Las figuritas que se conservaban de año en año, eran de barro, policromadas y la mayoría habían tenido que ser restauradas. Aún recuerdo un pastor “manco” que se dirigía animoso hacia el portal, acompañando a unas ovejitas “cojas” que había que medio clavar en el serrín que formaba el suelo para que se mantuviesen en pie.
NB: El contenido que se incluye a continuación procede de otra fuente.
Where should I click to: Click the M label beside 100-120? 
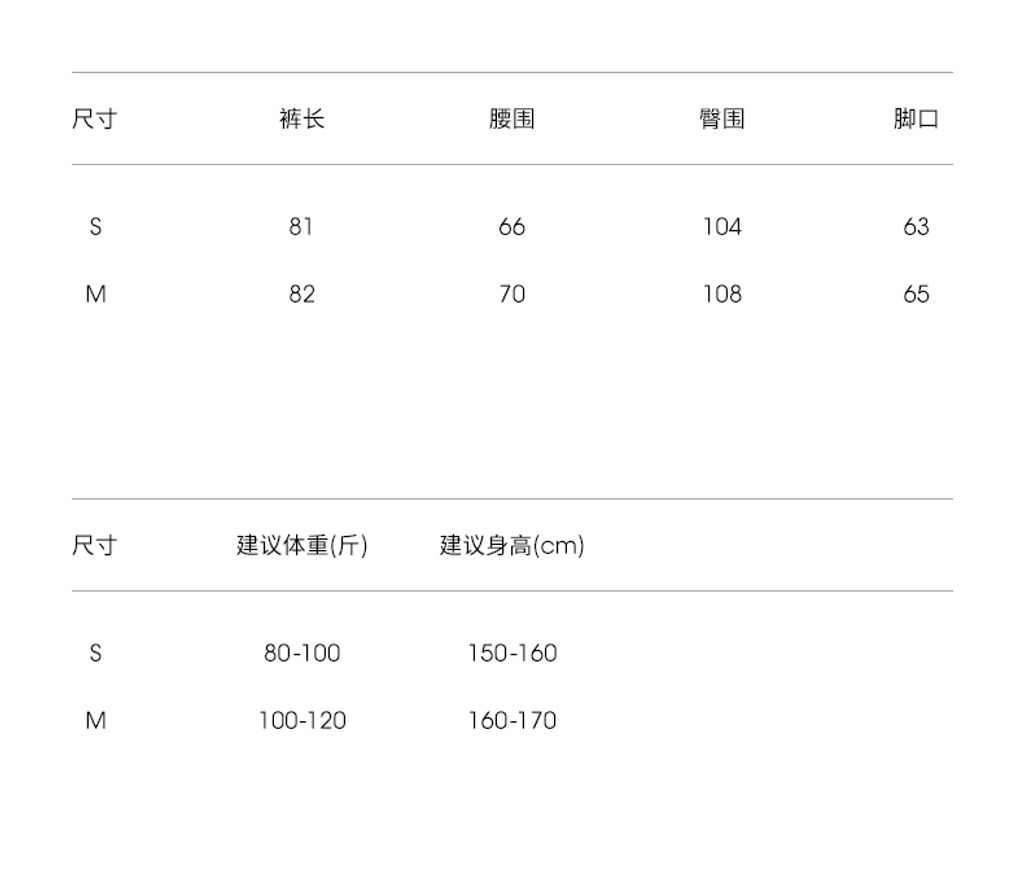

Luego estaba el Castillo de Herodes, en lo más alto de la montañas; un molino con una de sus aspas rota, un puente sobre un río de papel de plata que envolvían las tabletas de chocolate y un portal de Belén formado por trozos de corcho y una cepa retorcida salvada de la estufa, detrás de la cual se camuflaba una bombilla envuelta en papel celofán rojo.
El más pequeño de la casa tenía, cada año, el privilegio de poder colocar la figura del niño Jesús sobre las pajas del pesebre; para terminar colocando una estrella de cartón pintada de purpurina y rociar las montañas con harina para simular la nieve, mientras los Reyes Magos caminaban majestuosos por caminos de serrín.
Y ya solo quedaba cantar los villancicos con los vecinos y amigos que venían con sus panderetas para unirse también a nuestra celebración.